19 May 2020
Restrictions on human mobility combined with social distancing measures are the main strategies applied by the majority of governments across the world to stall the spreading of the COVID-19 disease. Consequently, these restrictions alone have fundamentally affected economies, education and transportation systems, tourism industries, agriculture and even consumption markets. However, with global mobility close to zero, internal and international migration experienced the most obvious and drastic changes. For many people in Eastern Europe and Central Asia (EECA), which only 3 decades ago lived in one state, mobility within the region is a fundamental part of their lives. For some, migration is essential and sometimes the only way to access education, find employment, reunite or visit families spread across the region and beyond. For some, migration is the only pathway to survive.

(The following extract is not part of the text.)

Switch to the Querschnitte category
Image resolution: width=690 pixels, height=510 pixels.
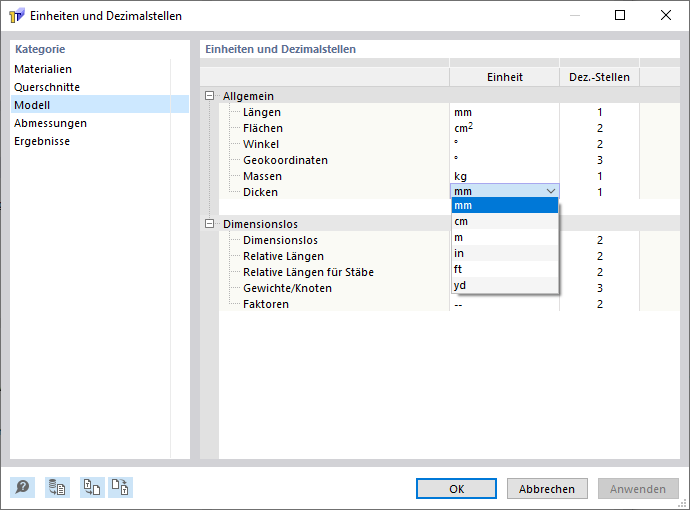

Migration dependent economies in the majority of EECA countries have also abruptly halted since the outbreak. The impact of restrictions on mobility since the beginning of March until the end of April is twofold. Whilst economies in Russia and Kazakhstan are losing an important part of their workforce consisting of labour migrants, in countries such as Kyrgyzstan and Tajikistan remittances that make up a high share of their respective GDP are dropping. In turn, returned migrants have increased pressure on the local labour markets that are already suffering from lockdown restrictions. Stranded migrants in the destination countries are subject to discrimination, poverty and other risks related to health, human security, and more.
May and the beginning of summer might see many countries gradually lifting internal movement restrictions. Yet it is clear that the impact on international migration and mobility will last much longer, or might for some be even permanent. This paper looks at some of the most significant consequences of the COVID-19 pandemic on migration and mobility within and from the EECA region. Particularly, the paper discusses the evolvement of labour migration, growing patterns of irregular migration, the impact on migrants’ individual situation, the potential rise of xenophobia and discrimination, and, finally, the expanding inequality between the countries in the region.